A survey by Volvo with the Harris Poll has found that more than 50% of motorists consider distracted drivers to be the biggest threat on road, while more than 90% of motorists admitted to talking on their phone while driving.

The survey was conducted online last June also found that the Gen Xers are the biggest offenders. This survey included responses from more than 2,000 adults aged 18 and older, with 1,665 of them being drivers.

There was also a follow-up study including 2015 adults, with 1,894 of these drivers. This study was undertaken to understand the importance of voice commands in vehicles.

In total, 55% of motorists consider distracted driving to be the biggest threat, which is much higher than the other usual road threats such as drunken driving (31%), aggressive driving (8%), or speeding (3%).

The survey found that 43% of motorists consider phones to be the top source of distraction.

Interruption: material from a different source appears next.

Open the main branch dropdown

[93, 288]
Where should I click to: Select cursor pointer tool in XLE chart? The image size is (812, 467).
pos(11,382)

“The survey found that 93% of the respondents admitted to talking on the phone while driving.”

It also analysed the generation most likely to use their phone while driving. Gen X and Millennials topped at 81%, followed by Young Boomers at 72%. Gen Z was found to be comparatively more focused on driving than their parents, with 71% of the drivers under this cohort using phones on roads.

According to the National Safety Council, at least nine people die and 100 are injured every day across the country due to distracted driving incidents.

Although distracted driving has been found to be the consequence of several vehicle collisions, more people die in accidents because of drink driving.

The US Department of Transportation figures show that around 30 people died every day in drunken driving accidents in 2017, which translates to one person every 48 minutes.

The survey found that 93% of the respondents admitted to talking on the phone while driving, while 74% said they had dialled a number. Around 60% of the drivers stated they send texts when driving, while 56% said that they check messages.